How to complete this task -
Set down every entry once more, exactly as it appears.

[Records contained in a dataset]
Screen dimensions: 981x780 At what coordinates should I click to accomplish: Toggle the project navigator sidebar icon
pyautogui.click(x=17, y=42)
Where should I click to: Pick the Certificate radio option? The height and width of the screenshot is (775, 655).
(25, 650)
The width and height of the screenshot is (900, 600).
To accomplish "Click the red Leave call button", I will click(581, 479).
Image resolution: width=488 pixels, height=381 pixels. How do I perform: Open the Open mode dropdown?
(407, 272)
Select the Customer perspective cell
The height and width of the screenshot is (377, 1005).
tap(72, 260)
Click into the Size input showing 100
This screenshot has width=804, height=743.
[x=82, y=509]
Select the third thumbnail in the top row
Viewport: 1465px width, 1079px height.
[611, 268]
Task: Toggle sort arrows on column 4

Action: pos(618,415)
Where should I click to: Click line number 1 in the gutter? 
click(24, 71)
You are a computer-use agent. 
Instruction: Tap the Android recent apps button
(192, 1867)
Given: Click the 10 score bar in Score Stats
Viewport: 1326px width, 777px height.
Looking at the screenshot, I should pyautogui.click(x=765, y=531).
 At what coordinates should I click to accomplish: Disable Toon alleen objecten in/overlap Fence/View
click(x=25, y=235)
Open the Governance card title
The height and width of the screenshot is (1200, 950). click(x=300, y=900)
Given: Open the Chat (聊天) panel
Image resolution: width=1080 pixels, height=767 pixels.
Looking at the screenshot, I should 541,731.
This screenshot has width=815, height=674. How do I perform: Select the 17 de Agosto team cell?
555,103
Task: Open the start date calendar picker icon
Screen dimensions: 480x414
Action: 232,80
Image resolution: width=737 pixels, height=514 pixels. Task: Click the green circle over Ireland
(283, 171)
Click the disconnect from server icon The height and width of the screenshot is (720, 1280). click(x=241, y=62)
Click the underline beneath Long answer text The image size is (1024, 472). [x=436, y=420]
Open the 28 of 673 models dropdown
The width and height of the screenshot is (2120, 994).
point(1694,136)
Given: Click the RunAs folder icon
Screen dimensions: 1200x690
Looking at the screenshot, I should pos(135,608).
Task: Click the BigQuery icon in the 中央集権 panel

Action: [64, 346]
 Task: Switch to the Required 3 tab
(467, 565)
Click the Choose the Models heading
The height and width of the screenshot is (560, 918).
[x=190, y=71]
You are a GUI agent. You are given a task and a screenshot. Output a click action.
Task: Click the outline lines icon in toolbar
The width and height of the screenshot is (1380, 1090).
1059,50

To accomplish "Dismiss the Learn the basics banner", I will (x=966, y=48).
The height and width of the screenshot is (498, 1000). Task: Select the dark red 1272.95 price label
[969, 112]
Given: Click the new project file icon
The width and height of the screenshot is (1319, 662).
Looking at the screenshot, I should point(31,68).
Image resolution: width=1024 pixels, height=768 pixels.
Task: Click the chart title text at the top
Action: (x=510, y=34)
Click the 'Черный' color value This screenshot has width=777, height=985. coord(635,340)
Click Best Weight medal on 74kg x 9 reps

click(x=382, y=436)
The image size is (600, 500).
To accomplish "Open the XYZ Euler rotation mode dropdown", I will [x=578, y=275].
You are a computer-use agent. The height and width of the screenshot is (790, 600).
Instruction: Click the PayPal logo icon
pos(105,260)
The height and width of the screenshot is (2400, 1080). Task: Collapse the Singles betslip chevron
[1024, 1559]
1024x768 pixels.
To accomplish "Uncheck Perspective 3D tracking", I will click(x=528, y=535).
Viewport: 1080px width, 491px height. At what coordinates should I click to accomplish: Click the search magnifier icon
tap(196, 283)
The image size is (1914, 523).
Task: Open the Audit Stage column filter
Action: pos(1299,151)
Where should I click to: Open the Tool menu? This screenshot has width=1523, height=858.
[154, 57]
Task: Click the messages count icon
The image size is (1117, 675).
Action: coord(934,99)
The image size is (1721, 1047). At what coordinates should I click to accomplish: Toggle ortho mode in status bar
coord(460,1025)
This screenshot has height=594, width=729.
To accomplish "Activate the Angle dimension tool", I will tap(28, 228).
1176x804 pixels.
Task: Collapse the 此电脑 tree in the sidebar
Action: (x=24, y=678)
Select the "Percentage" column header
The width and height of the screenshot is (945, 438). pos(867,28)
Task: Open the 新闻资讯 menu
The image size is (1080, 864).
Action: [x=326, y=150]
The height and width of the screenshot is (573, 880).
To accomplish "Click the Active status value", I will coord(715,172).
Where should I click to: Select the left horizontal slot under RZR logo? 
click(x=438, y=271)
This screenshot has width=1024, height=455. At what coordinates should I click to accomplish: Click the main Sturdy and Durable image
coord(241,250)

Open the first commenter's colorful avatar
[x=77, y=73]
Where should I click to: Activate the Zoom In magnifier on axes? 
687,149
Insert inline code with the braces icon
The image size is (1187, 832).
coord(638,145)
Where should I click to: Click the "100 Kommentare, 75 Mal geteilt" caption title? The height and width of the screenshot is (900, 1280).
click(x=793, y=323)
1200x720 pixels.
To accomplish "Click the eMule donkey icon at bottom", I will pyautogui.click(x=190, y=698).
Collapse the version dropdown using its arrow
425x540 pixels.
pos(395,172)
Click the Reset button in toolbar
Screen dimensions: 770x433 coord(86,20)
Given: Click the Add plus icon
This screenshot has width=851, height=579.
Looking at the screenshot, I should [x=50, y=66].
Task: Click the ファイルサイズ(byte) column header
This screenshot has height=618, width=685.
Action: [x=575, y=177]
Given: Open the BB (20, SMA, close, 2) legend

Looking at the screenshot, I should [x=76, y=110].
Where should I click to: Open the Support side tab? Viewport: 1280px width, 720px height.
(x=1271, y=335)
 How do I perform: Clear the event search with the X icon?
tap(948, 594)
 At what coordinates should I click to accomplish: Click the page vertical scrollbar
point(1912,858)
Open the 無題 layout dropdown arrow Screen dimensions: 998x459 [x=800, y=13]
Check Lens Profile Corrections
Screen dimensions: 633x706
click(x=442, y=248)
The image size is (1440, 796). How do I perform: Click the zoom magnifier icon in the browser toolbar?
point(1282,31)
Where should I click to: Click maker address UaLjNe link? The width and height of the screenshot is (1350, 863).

Result for this task -
Screen dimensions: 981x780 At what coordinates should I click to accomplish: Toggle the project navigator sidebar icon
pyautogui.click(x=17, y=42)
Where should I click to: Pick the Certificate radio option? The height and width of the screenshot is (775, 655).
(25, 650)
The width and height of the screenshot is (900, 600).
To accomplish "Click the red Leave call button", I will click(581, 479).
Image resolution: width=488 pixels, height=381 pixels. How do I perform: Open the Open mode dropdown?
(407, 272)
Select the Customer perspective cell
The height and width of the screenshot is (377, 1005).
tap(72, 260)
Click into the Size input showing 100
This screenshot has width=804, height=743.
[x=82, y=509]
Select the third thumbnail in the top row
Viewport: 1465px width, 1079px height.
[611, 268]
Task: Toggle sort arrows on column 4

Action: pos(618,415)
Where should I click to: Click line number 1 in the gutter? 
click(24, 71)
You are a computer-use agent. 
Instruction: Tap the Android recent apps button
(192, 1867)
Given: Click the 10 score bar in Score Stats
Viewport: 1326px width, 777px height.
Looking at the screenshot, I should pyautogui.click(x=765, y=531).
 At what coordinates should I click to accomplish: Disable Toon alleen objecten in/overlap Fence/View
click(x=25, y=235)
Open the Governance card title
The height and width of the screenshot is (1200, 950). click(x=300, y=900)
Given: Open the Chat (聊天) panel
Image resolution: width=1080 pixels, height=767 pixels.
Looking at the screenshot, I should 541,731.
This screenshot has width=815, height=674. How do I perform: Select the 17 de Agosto team cell?
555,103
Task: Open the start date calendar picker icon
Screen dimensions: 480x414
Action: 232,80
Image resolution: width=737 pixels, height=514 pixels. Task: Click the green circle over Ireland
(283, 171)
Click the disconnect from server icon The height and width of the screenshot is (720, 1280). click(x=241, y=62)
Click the underline beneath Long answer text The image size is (1024, 472). [x=436, y=420]
Open the 28 of 673 models dropdown
The width and height of the screenshot is (2120, 994).
point(1694,136)
Given: Click the RunAs folder icon
Screen dimensions: 1200x690
Looking at the screenshot, I should pos(135,608).
Task: Click the BigQuery icon in the 中央集権 panel

Action: [64, 346]
 Task: Switch to the Required 3 tab
(467, 565)
Click the Choose the Models heading
The height and width of the screenshot is (560, 918).
[x=190, y=71]
You are a GUI agent. You are given a task and a screenshot. Output a click action.
Task: Click the outline lines icon in toolbar
The width and height of the screenshot is (1380, 1090).
1059,50

To accomplish "Dismiss the Learn the basics banner", I will (x=966, y=48).
The height and width of the screenshot is (498, 1000). Task: Select the dark red 1272.95 price label
[969, 112]
Given: Click the new project file icon
The width and height of the screenshot is (1319, 662).
Looking at the screenshot, I should point(31,68).
Image resolution: width=1024 pixels, height=768 pixels.
Task: Click the chart title text at the top
Action: (x=510, y=34)
Click the 'Черный' color value This screenshot has width=777, height=985. coord(635,340)
Click Best Weight medal on 74kg x 9 reps

click(x=382, y=436)
The image size is (600, 500).
To accomplish "Open the XYZ Euler rotation mode dropdown", I will [x=578, y=275].
You are a computer-use agent. The height and width of the screenshot is (790, 600).
Instruction: Click the PayPal logo icon
pos(105,260)
The height and width of the screenshot is (2400, 1080). Task: Collapse the Singles betslip chevron
[1024, 1559]
1024x768 pixels.
To accomplish "Uncheck Perspective 3D tracking", I will click(x=528, y=535).
Viewport: 1080px width, 491px height. At what coordinates should I click to accomplish: Click the search magnifier icon
tap(196, 283)
The image size is (1914, 523).
Task: Open the Audit Stage column filter
Action: pos(1299,151)
Where should I click to: Open the Tool menu? This screenshot has width=1523, height=858.
[154, 57]
Task: Click the messages count icon
The image size is (1117, 675).
Action: coord(934,99)
The image size is (1721, 1047). At what coordinates should I click to accomplish: Toggle ortho mode in status bar
coord(460,1025)
This screenshot has height=594, width=729.
To accomplish "Activate the Angle dimension tool", I will tap(28, 228).
1176x804 pixels.
Task: Collapse the 此电脑 tree in the sidebar
Action: (x=24, y=678)
Select the "Percentage" column header
The width and height of the screenshot is (945, 438). pos(867,28)
Task: Open the 新闻资讯 menu
The image size is (1080, 864).
Action: [x=326, y=150]
The height and width of the screenshot is (573, 880).
To accomplish "Click the Active status value", I will coord(715,172).
Where should I click to: Select the left horizontal slot under RZR logo? 
click(x=438, y=271)
This screenshot has width=1024, height=455. At what coordinates should I click to accomplish: Click the main Sturdy and Durable image
coord(241,250)

Open the first commenter's colorful avatar
[x=77, y=73]
Where should I click to: Activate the Zoom In magnifier on axes? 
687,149
Insert inline code with the braces icon
The image size is (1187, 832).
coord(638,145)
Where should I click to: Click the "100 Kommentare, 75 Mal geteilt" caption title? The height and width of the screenshot is (900, 1280).
click(x=793, y=323)
1200x720 pixels.
To accomplish "Click the eMule donkey icon at bottom", I will pyautogui.click(x=190, y=698).
Collapse the version dropdown using its arrow
425x540 pixels.
pos(395,172)
Click the Reset button in toolbar
Screen dimensions: 770x433 coord(86,20)
Given: Click the Add plus icon
This screenshot has width=851, height=579.
Looking at the screenshot, I should [x=50, y=66].
Task: Click the ファイルサイズ(byte) column header
This screenshot has height=618, width=685.
Action: [x=575, y=177]
Given: Open the BB (20, SMA, close, 2) legend

Looking at the screenshot, I should [x=76, y=110].
Where should I click to: Open the Support side tab? Viewport: 1280px width, 720px height.
(x=1271, y=335)
 How do I perform: Clear the event search with the X icon?
tap(948, 594)
 At what coordinates should I click to accomplish: Click the page vertical scrollbar
point(1912,858)
Open the 無題 layout dropdown arrow Screen dimensions: 998x459 [x=800, y=13]
Check Lens Profile Corrections
Screen dimensions: 633x706
click(x=442, y=248)
The image size is (1440, 796). How do I perform: Click the zoom magnifier icon in the browser toolbar?
point(1282,31)
Where should I click to: Click maker address UaLjNe link? The width and height of the screenshot is (1350, 863).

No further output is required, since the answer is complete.